Your instructions: Word for word, transcribe every line from the one holding "Click the set status smiley icon on avatar" through the end of the records, but not the pictures.

═══ Records supplied ═══

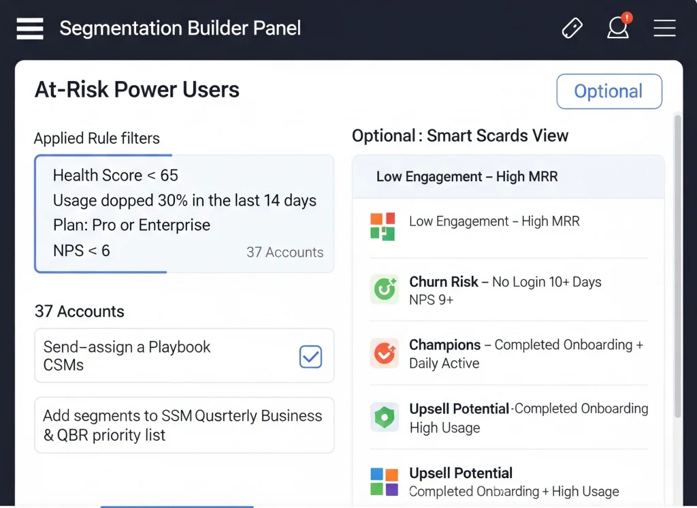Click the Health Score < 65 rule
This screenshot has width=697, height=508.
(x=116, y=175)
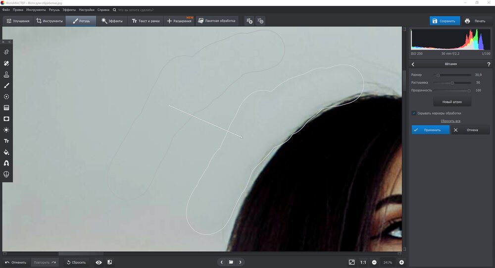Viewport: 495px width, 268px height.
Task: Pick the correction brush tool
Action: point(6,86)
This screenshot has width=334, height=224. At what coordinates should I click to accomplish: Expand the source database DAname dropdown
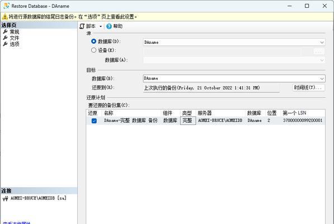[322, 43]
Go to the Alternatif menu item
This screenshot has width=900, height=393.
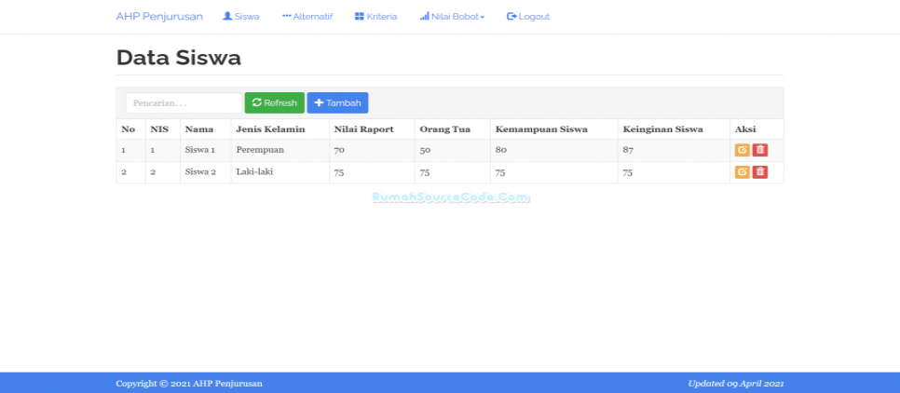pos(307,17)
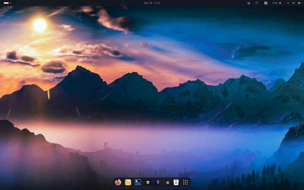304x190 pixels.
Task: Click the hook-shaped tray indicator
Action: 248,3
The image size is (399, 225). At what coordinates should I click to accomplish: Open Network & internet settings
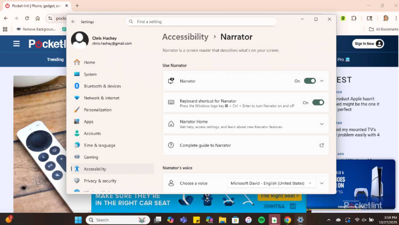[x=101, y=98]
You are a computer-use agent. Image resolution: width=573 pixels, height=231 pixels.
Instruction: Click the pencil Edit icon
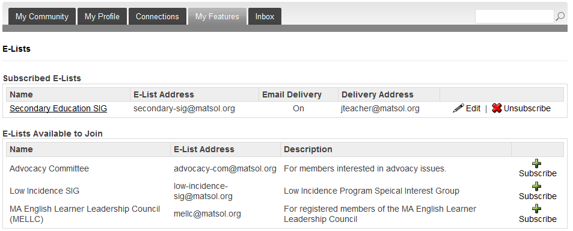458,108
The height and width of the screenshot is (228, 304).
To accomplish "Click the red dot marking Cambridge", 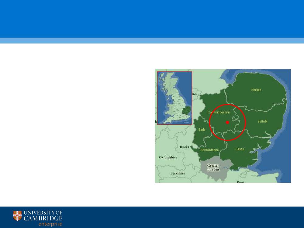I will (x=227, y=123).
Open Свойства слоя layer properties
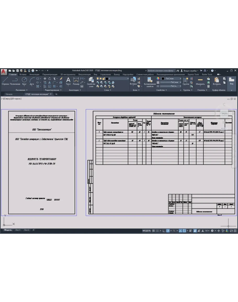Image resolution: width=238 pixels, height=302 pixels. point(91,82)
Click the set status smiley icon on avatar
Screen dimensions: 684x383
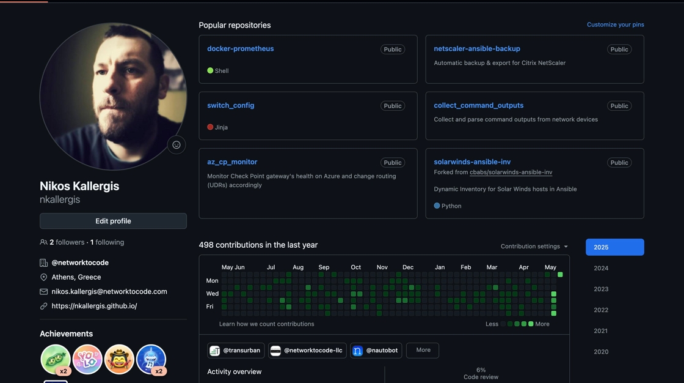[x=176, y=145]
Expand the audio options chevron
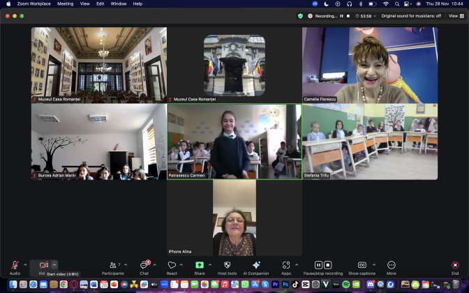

═══

Exercise output:
Click the set status smiley icon on avatar
Screen dimensions: 684x383
[x=176, y=145]
Expand the audio options chevron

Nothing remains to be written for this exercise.